L'uccisione di monsignor Oscar Romero, il 24 marzo 1980
Uno spiraglio ha crepato la cortina di impunità che, negli ultimi quattro decenni, ha tenuto in ostaggio El Salvador. Anche al termine, nel 1992, del conflitto civile, la pace, imposta dalla pressione internazionale, s’è basata sull’oblio per crimini e criminali che spezzarono almeno 80mila vite. Inclusa quella dell’arcivescovo della capitale, Óscar Arnulfo Romero, «colpevole» di difendere la vita e la dignità dei poveri oppressi dalla dittatura, in nome del Vangelo. Per questo, la Chiesa l’ha dichiarato santo il 14 ottobre.
Il processo canonico è stato lungo, ma quello penale è cominciato solo ora: 38 anni e sette mesi esatti dall’omicidio, avvenuto sull’altare della cappella della Divina Provvidenza il 24 marzo 1980.
I nomi di buona parte dei colpevoli sono scritti nero su bianco nel rapporto elaborato dall’Onu fin dal 1992. Nessuno di loro, però, era stato giudicato da un tribunale salvadoregno. Fino a due giorni fa. Quando il magistrato Rigoberto Chicas ha emesso un mandato di cattura internazionale per Álvaro Saravia, uno degli ex militari implicati nell’assassinio. Nonché l’unico imputato nel primo tentativo di processo, cominciato nel 1987 e congelato sei anni dopo dalla legge di amnistia.
Da allora, Saravia ha lasciato il Paese. Prima si è rifugiato in California. Poi, nel 2004, la Corte di Fresno ha avviato una causa civile contro di lui per l’omicidio Romero: da allora è latitante. Nel frattempo, la situazione nella più piccola nazione americana è cambiata. Il 13 luglio 2016, la Corte Costituzionale ha dichiarato l’inapplicabilità dell’amnistia per i crimini più gravi. “Costringendo” El Salvador a fare i conti con il proprio doloroso passato.
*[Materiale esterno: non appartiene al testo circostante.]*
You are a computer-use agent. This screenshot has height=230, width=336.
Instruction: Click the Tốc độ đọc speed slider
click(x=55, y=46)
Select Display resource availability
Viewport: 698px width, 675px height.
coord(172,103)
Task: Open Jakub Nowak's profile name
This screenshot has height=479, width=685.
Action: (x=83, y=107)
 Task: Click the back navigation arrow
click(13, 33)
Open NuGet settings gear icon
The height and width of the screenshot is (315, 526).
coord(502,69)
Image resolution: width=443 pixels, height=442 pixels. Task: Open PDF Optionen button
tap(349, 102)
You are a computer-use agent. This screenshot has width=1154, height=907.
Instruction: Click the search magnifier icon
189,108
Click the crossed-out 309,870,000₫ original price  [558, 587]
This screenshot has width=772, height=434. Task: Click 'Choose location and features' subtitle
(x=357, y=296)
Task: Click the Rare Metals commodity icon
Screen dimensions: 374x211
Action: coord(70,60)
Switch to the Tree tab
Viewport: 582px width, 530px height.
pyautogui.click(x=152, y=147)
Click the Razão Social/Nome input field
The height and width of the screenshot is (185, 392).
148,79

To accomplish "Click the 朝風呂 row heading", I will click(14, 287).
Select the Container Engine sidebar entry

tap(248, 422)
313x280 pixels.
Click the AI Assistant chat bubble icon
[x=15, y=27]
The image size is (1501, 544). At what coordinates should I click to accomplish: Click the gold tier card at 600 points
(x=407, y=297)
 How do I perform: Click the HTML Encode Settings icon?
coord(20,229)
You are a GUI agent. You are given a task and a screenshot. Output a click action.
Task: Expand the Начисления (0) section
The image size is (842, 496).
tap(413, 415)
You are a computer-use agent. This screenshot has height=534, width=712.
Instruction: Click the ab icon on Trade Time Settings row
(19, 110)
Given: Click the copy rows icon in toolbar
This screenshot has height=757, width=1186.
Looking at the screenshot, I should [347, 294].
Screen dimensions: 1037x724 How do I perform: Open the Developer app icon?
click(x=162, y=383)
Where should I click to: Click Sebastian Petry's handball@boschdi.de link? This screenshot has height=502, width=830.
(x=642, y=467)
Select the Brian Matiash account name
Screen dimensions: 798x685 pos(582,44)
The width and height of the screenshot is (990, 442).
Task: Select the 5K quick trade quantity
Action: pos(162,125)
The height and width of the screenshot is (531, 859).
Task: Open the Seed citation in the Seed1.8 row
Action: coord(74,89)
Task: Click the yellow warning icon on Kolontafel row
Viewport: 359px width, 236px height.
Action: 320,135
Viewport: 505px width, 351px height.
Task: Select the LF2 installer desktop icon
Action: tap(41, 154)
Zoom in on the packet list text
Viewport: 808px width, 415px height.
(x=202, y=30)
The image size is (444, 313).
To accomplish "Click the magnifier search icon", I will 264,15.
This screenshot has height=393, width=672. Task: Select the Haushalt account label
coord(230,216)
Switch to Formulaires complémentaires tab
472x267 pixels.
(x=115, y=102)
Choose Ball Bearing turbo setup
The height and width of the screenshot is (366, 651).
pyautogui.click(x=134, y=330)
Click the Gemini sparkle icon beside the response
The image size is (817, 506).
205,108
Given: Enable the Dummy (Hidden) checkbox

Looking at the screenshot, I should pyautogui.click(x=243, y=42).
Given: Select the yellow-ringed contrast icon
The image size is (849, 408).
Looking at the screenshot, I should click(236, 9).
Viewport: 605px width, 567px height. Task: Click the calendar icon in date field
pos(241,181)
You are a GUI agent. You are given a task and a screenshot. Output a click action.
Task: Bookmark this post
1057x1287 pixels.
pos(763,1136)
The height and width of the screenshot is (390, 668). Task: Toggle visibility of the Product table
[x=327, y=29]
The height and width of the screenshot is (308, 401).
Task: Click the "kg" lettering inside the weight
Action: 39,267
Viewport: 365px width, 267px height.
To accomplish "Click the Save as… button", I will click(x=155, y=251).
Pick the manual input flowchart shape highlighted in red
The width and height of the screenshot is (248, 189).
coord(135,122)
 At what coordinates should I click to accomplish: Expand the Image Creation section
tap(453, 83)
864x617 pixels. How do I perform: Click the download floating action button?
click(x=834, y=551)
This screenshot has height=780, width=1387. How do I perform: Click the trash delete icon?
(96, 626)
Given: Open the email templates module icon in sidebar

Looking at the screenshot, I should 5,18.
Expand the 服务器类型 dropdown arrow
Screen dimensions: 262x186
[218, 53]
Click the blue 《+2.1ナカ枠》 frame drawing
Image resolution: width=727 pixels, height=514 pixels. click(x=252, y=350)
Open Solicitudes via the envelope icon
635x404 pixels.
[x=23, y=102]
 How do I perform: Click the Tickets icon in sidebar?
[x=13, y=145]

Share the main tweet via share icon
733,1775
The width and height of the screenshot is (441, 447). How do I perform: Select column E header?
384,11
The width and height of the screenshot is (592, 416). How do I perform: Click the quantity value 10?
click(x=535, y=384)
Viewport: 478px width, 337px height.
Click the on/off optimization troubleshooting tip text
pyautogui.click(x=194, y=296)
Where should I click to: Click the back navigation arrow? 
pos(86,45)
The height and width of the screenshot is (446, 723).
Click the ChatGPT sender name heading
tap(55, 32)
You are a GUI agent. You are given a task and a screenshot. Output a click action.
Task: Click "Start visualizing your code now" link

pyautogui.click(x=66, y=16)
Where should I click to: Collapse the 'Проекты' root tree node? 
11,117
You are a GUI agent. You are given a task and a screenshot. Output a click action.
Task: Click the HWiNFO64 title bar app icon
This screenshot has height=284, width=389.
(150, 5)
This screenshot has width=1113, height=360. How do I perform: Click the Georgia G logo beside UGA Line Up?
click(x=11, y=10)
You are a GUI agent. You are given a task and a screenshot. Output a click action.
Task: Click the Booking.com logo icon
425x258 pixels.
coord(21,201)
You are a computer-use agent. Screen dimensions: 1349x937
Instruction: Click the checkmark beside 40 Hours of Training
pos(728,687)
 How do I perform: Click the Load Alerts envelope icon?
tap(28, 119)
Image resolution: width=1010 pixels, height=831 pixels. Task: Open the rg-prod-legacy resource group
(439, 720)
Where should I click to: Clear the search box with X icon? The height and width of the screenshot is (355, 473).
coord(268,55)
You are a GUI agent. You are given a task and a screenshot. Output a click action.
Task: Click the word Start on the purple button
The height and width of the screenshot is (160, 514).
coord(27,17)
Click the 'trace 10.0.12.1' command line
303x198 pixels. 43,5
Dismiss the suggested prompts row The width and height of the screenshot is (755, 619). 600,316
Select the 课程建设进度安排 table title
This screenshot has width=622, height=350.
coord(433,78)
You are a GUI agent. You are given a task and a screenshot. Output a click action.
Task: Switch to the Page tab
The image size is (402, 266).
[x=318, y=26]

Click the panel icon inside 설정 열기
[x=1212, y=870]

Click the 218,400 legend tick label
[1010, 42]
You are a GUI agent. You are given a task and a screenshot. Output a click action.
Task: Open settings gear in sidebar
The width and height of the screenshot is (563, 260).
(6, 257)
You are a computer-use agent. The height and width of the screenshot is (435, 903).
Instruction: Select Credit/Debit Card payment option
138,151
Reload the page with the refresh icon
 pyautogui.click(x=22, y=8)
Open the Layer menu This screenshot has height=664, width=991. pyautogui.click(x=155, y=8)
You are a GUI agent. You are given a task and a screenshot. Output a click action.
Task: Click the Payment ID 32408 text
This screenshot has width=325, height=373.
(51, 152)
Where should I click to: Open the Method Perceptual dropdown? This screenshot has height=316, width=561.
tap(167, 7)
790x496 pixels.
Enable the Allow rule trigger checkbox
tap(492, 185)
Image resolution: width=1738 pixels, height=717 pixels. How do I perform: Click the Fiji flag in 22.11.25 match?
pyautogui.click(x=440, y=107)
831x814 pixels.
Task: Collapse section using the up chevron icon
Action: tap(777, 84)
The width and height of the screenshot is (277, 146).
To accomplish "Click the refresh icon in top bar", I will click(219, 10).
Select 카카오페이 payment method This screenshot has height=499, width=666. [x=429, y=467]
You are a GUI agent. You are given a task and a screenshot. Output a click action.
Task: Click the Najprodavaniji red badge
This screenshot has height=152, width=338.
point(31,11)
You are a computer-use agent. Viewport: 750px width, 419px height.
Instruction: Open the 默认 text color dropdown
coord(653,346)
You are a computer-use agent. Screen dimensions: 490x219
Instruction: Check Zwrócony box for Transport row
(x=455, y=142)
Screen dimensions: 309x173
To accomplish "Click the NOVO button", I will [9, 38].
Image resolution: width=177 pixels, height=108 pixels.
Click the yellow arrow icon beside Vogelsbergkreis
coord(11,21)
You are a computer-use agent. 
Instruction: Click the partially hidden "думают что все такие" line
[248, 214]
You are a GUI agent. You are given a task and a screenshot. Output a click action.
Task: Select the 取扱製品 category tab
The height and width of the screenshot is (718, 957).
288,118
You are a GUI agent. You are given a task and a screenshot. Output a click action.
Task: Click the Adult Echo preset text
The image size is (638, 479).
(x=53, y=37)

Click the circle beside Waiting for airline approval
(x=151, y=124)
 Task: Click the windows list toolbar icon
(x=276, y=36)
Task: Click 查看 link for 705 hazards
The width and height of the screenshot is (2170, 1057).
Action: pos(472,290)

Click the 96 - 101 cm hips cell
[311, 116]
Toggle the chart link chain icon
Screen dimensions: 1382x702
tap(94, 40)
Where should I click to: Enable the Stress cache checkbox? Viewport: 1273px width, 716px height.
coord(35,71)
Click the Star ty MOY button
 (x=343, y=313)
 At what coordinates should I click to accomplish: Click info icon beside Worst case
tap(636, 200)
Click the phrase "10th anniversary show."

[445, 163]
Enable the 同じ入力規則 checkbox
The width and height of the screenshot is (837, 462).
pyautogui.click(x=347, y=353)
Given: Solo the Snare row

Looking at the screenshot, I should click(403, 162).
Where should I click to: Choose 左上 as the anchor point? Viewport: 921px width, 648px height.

Il “caso Romero”, però, riaperto formalmente il 18 maggio 2017 – grazie anche alla pressione della Concertación Monseñor Romero – era rimasto nel limbo.
«Per questo, la decisione del giudice Chicas è un passo significativo. A cui ha contribuito la canonizzazione e l’autorità morale del Vaticano. È, però, solo l’inizio. Molte altre persone indicate dall’Onu e devono essere ascoltate», spiega padre Fredis Sandoval, responsabile della Concertación. Il rapporto della Commissione per la verità menziona, oltre a Saravia, Eduardo Ávila, Fernando Sagrera, il figlio dell’allora presidente, Mario Molina, nonché Roberto D’Aubuisson, considerato «l’autore intellettuale» dell’omicidio e morto di cancro pochi mesi dopo la fine della guerra.
Come pure è deceduto Ávila. «Gli altri, però, no e devono essere portati a testimoniare e dire la verità – prosegue padre Fredis –. Come dice da tempo la Chiesa salvadoregna, questa è cruciale per curare le ferite. Insieme alla giustizia. Una giustizia saggia, di tipo riparativo».